◆ WORK INSTRUCTION:
Lines containing the word "image" are to be copied from the data below.

START ENTRIES SHOWN

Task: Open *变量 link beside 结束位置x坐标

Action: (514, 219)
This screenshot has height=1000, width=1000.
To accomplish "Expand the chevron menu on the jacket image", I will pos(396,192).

END ENTRIES SHOWN
START ENTRIES SHOWN

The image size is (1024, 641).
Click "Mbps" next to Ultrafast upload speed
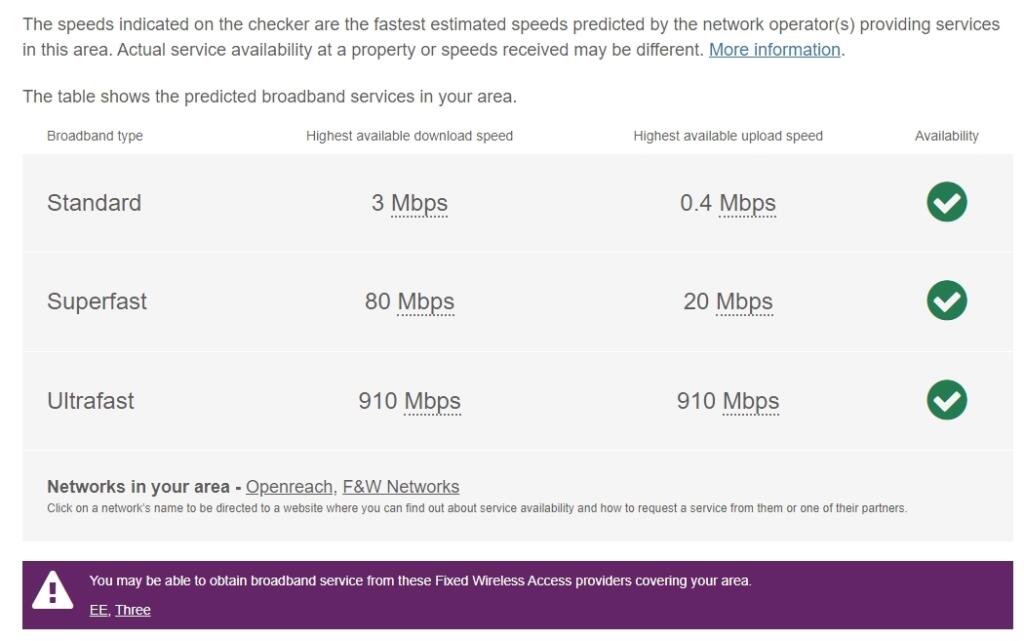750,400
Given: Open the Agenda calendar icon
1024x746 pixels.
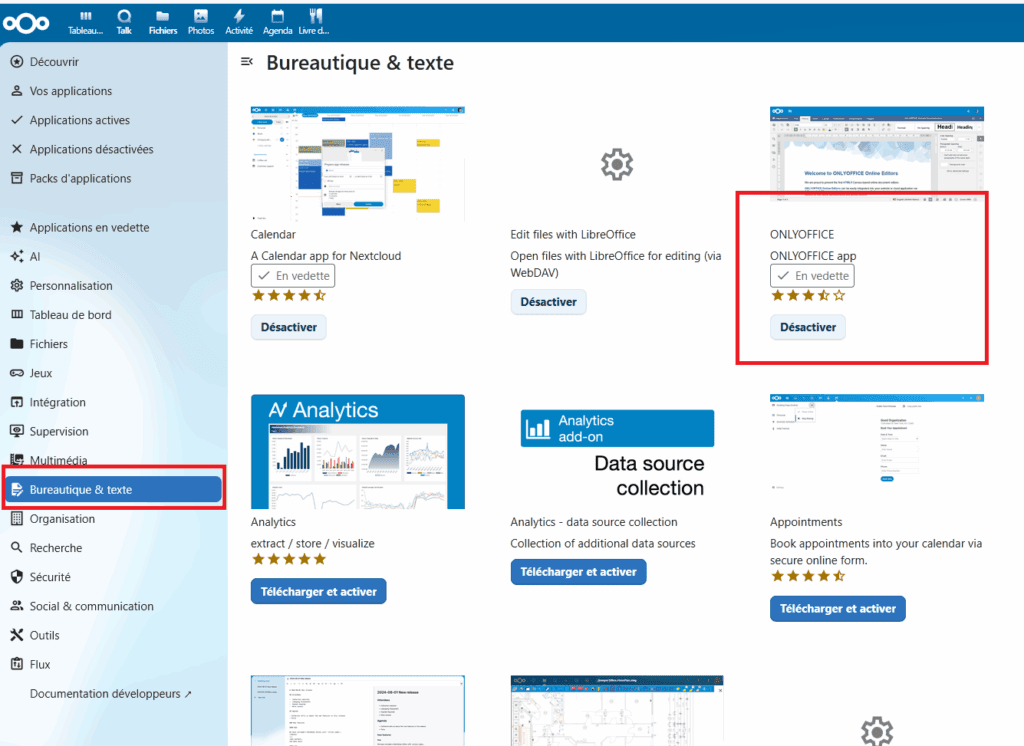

END ENTRIES SHOWN
START ENTRIES SHOWN

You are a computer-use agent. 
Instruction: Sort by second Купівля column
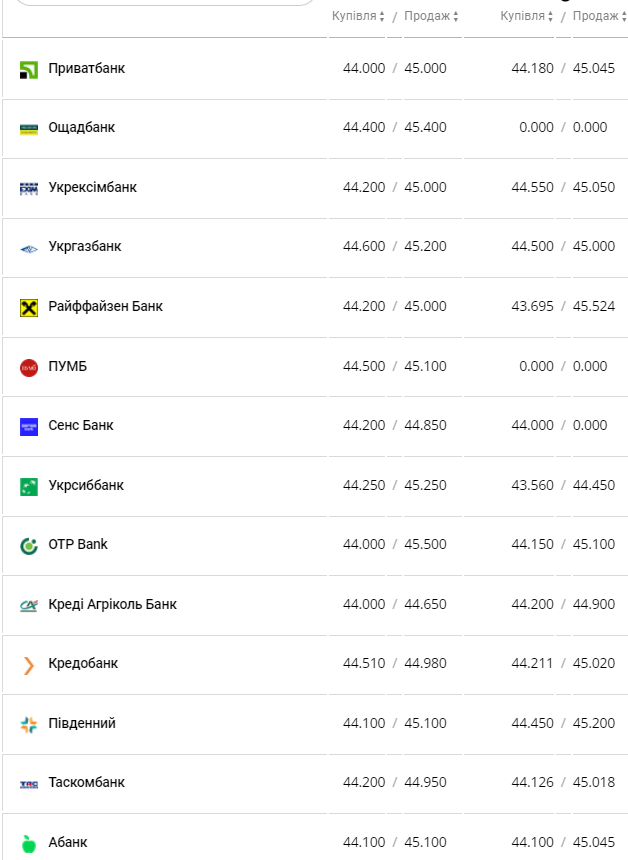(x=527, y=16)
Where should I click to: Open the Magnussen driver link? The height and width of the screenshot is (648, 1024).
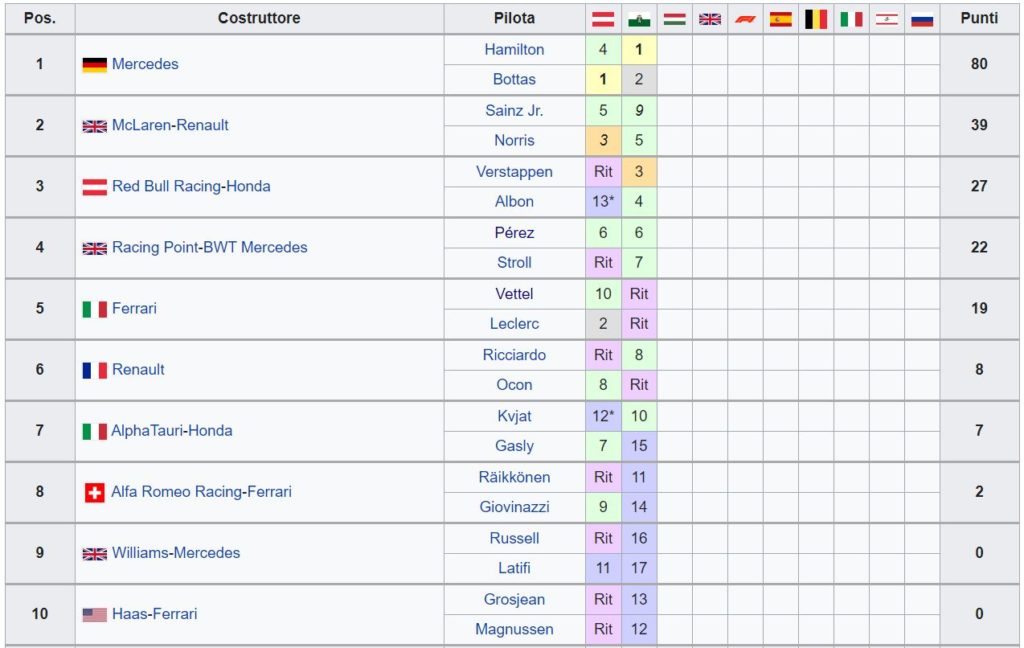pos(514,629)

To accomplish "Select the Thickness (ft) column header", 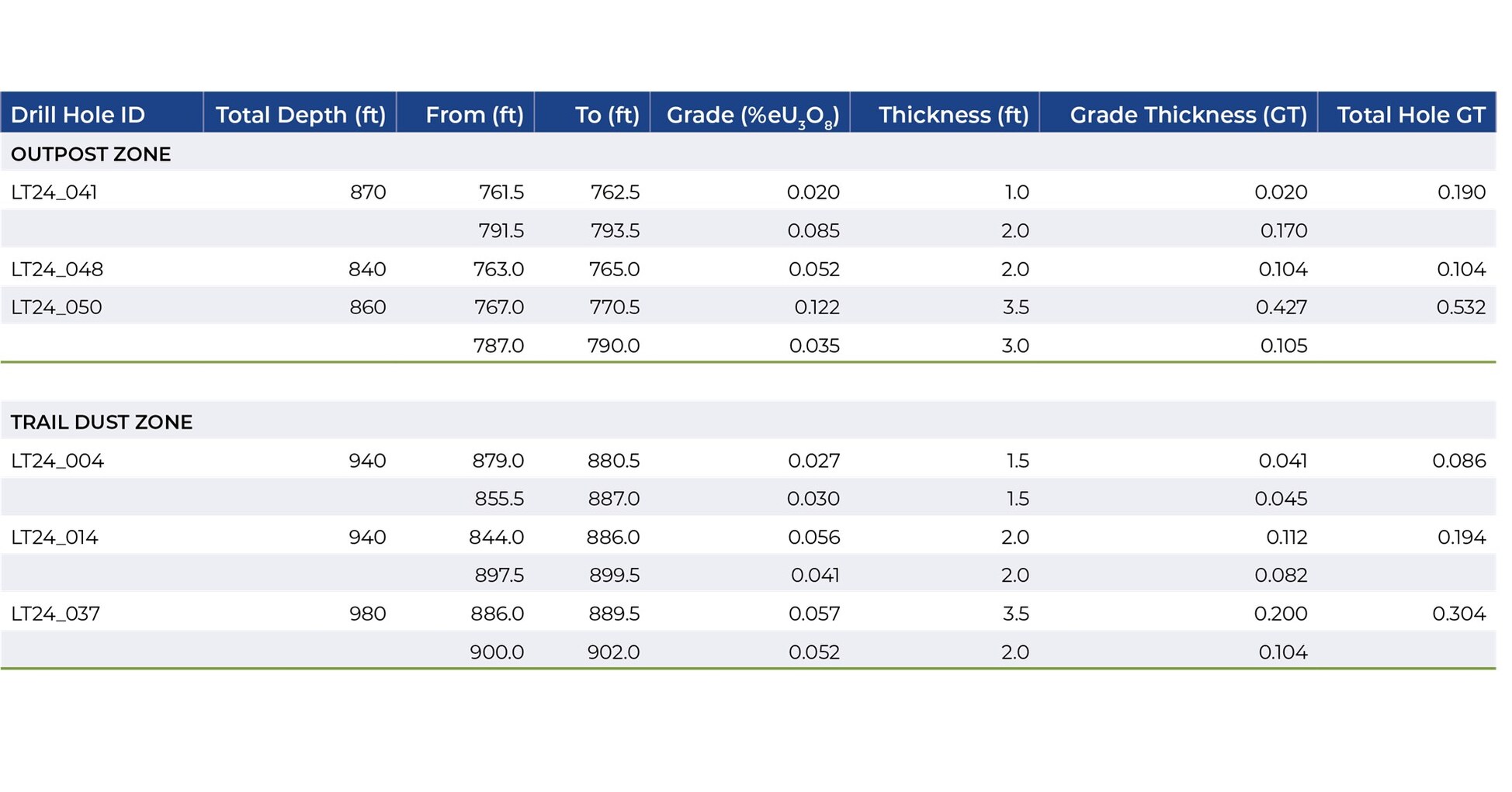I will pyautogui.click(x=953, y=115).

END ENTRIES SHOWN

◆ FINISHED EXERCISE:
To accomplish "Expand the chevron menu on the jacket image", I will pos(396,192).
The image size is (1024, 641).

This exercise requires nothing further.